Issue with jobs activation during partition rebalancing

Hi,
During execution of tests against my Zeebe cluster(8.4 version) i found an unexpected behavior. I have a test cluster with 3 nodes and 3 leader partitions per each node and JobWorker which pulls jobs from Zeebe gateway. JobWorker sends requests to a mock app. When partitions health goes down due to disk or network issues only for 1 host(i reproduced the same behavior using docker.pause()) i expect that it affects only 1/3 of traffic to the mock app mentioned before. However, it affects all traffic until rebalancing is finished. I have an assumption that it happens when JobWorker tries to pull jobs from all partitions(until max-jobs-active setting is reached) and hangs on unhealthy partitions due to high request timeout from gateway to broker(15 sec).
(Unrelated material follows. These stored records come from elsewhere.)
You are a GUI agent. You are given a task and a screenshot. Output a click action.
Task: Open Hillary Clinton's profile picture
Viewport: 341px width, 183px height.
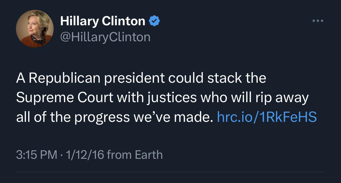point(35,28)
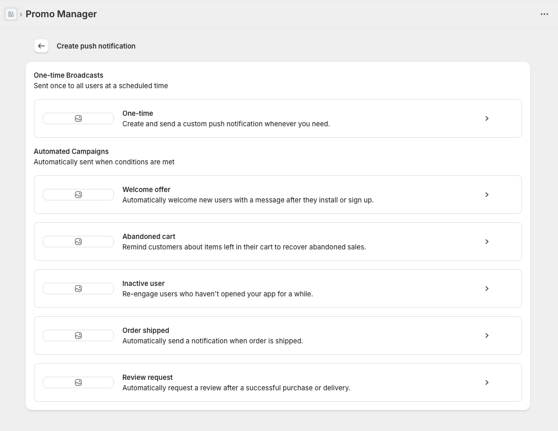
Task: Click the back arrow button
Action: pyautogui.click(x=41, y=46)
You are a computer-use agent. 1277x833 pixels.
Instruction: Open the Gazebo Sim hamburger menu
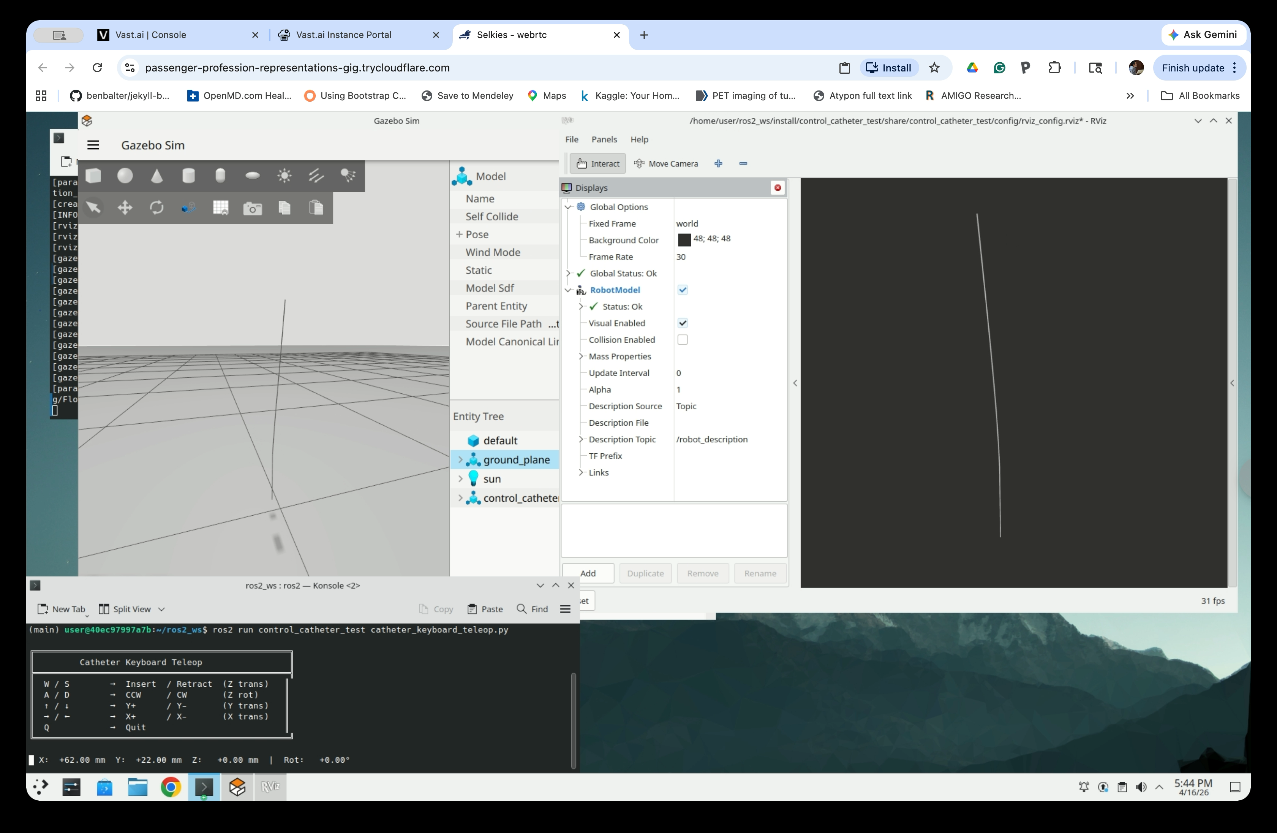(93, 145)
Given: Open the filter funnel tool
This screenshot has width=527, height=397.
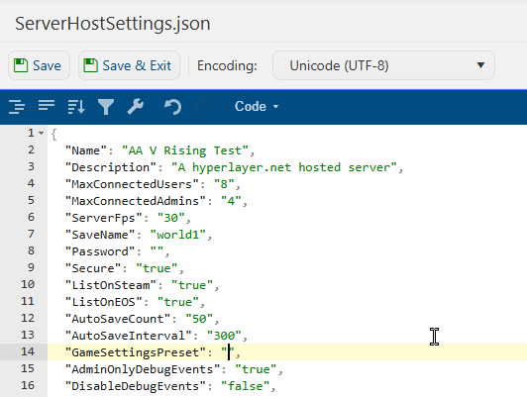Looking at the screenshot, I should tap(106, 107).
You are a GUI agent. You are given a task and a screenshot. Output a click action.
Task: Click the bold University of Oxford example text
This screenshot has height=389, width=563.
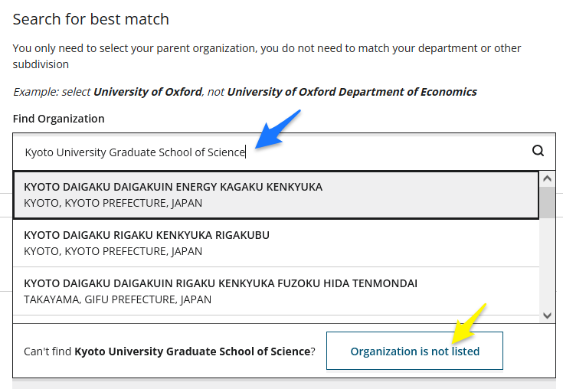click(x=148, y=92)
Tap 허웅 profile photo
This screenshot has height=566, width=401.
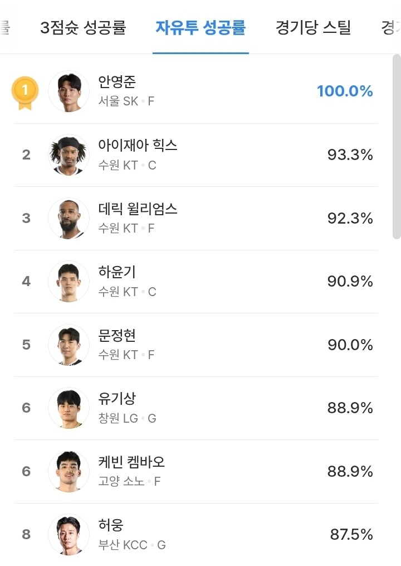click(69, 535)
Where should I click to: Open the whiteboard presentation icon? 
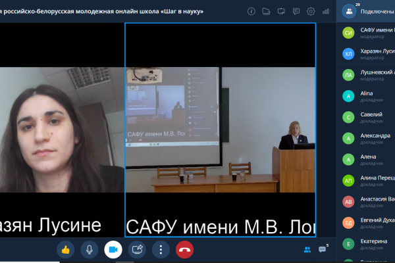[x=281, y=11]
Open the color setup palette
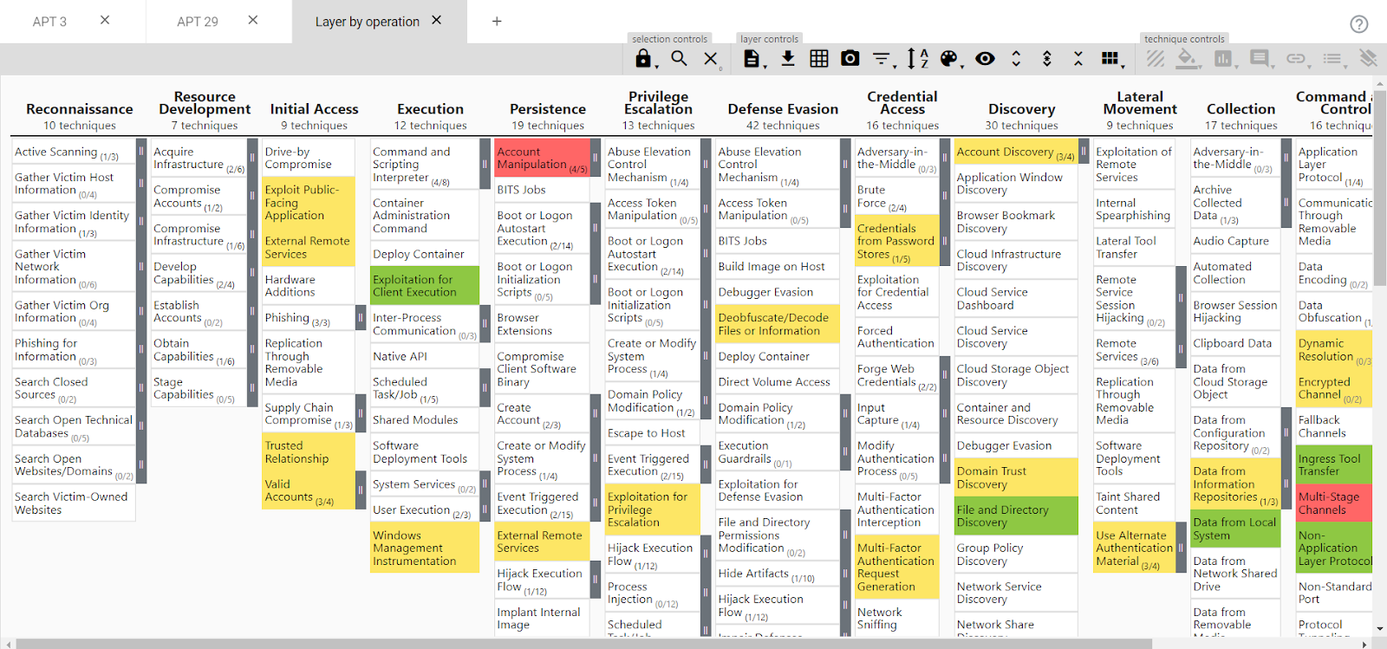1387x649 pixels. coord(950,58)
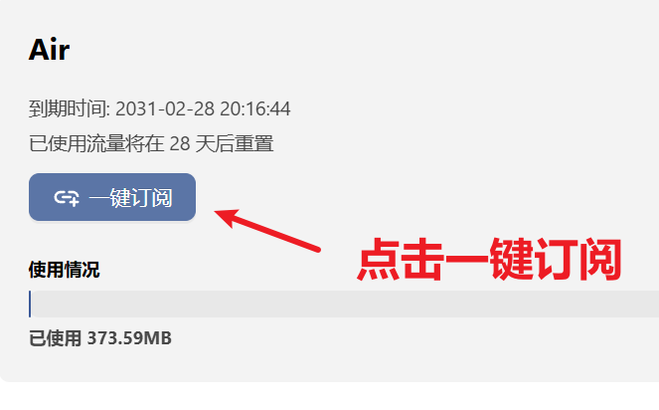Click the 到期时间 label before the date
The height and width of the screenshot is (410, 659).
tap(68, 109)
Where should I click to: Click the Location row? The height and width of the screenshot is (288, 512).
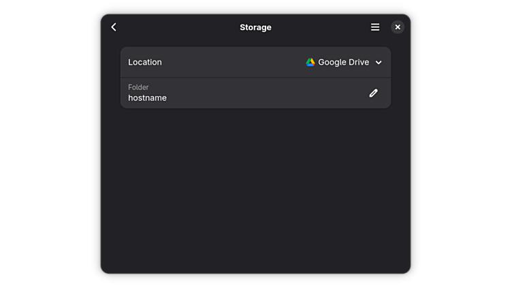pos(204,62)
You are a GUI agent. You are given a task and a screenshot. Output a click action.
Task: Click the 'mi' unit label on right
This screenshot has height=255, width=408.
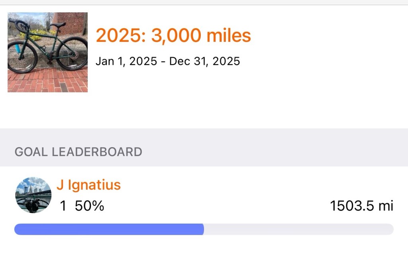(386, 206)
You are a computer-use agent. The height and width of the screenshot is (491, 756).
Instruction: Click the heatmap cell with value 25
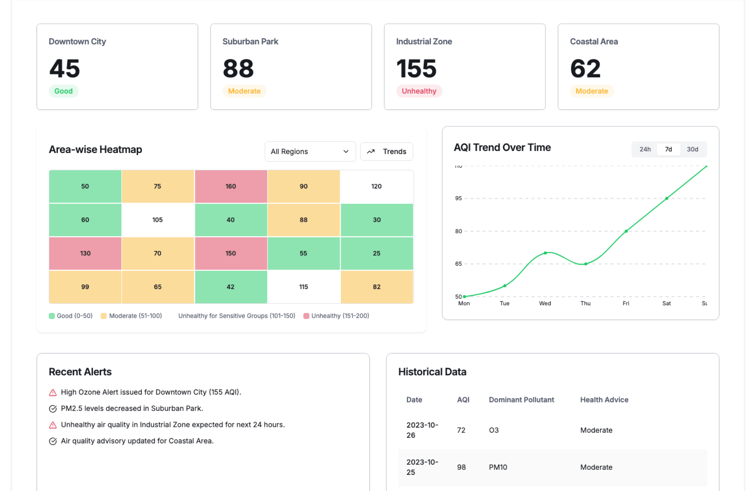pyautogui.click(x=376, y=253)
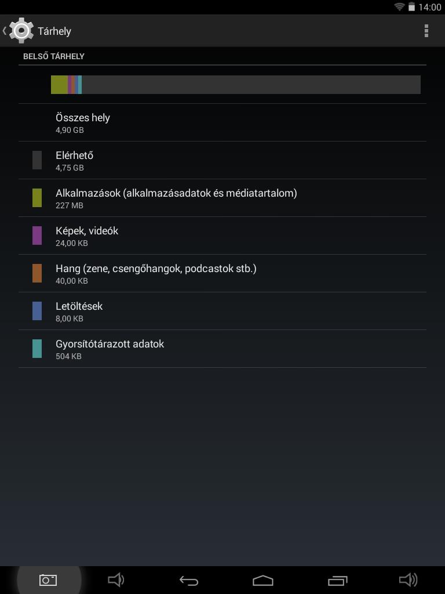Take a screenshot with the camera icon
This screenshot has width=445, height=594.
48,579
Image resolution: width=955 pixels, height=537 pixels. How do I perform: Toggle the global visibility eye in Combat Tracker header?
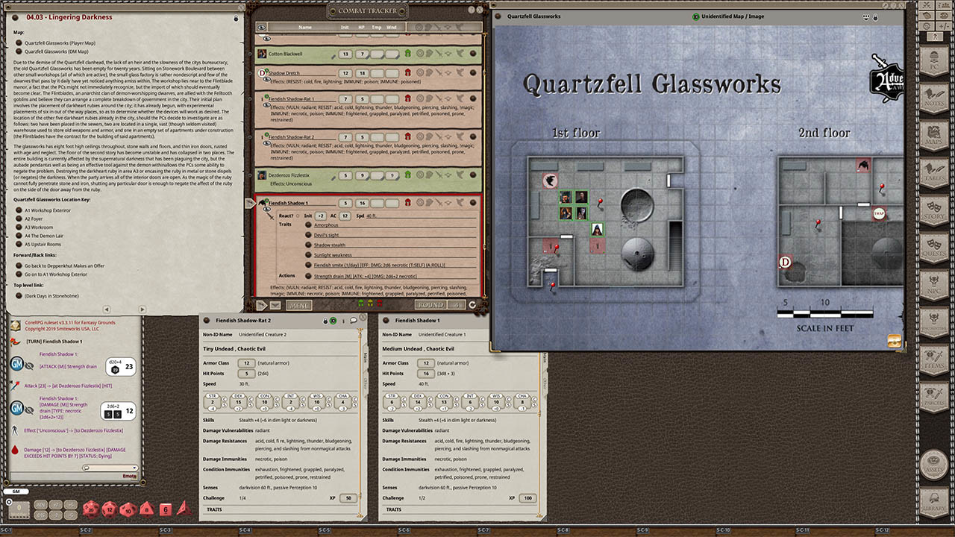tap(261, 28)
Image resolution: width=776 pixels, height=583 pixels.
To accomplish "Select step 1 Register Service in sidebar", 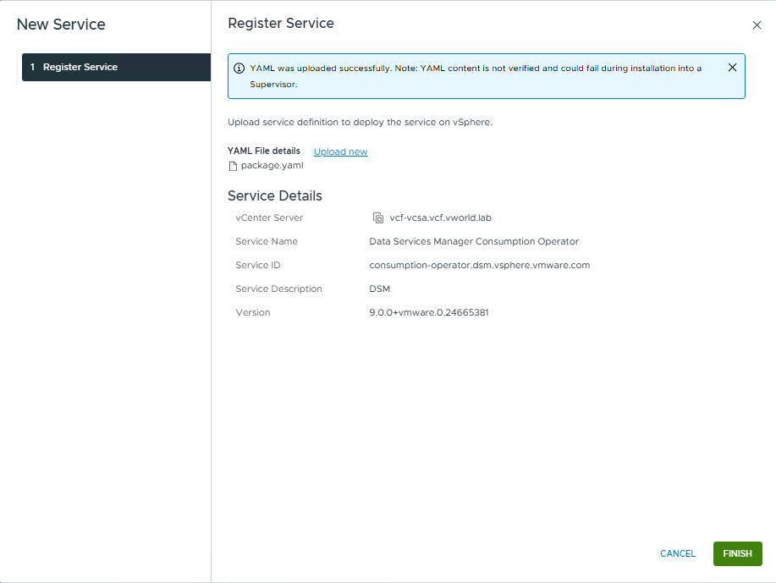I will tap(116, 67).
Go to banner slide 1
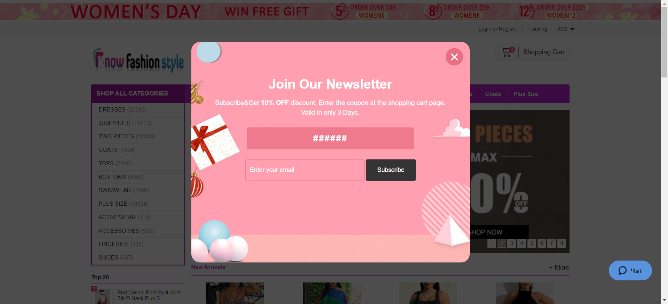Image resolution: width=668 pixels, height=304 pixels. 491,243
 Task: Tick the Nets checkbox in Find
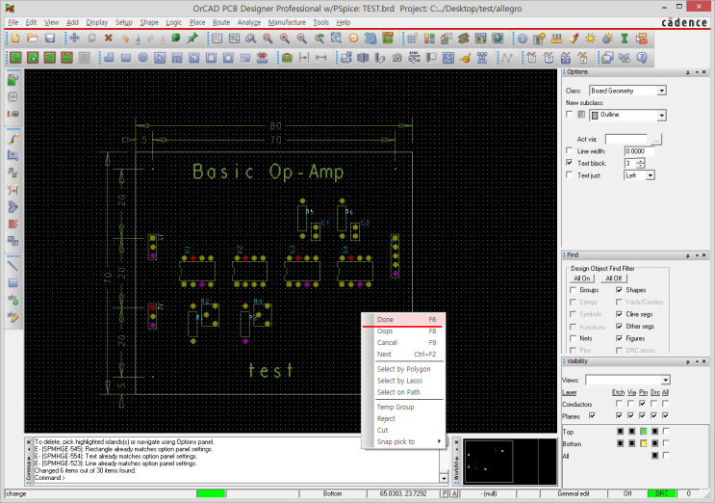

This is controlled by zeebe.gateway.cluster.requestTimeout setting. I tried to change this setting to 1 sec and the issue with traffic disappeared. However, i’m not sure that this is the right way to solve it cause decreasing this setting can introduce negative effects. Hopefully, it’s a known issue and someone can suggest an optimal configuration for that or any different ways how to deal with that.
Thank you

This topic was automatically closed 90 days after the last reply. New replies are no longer allowed.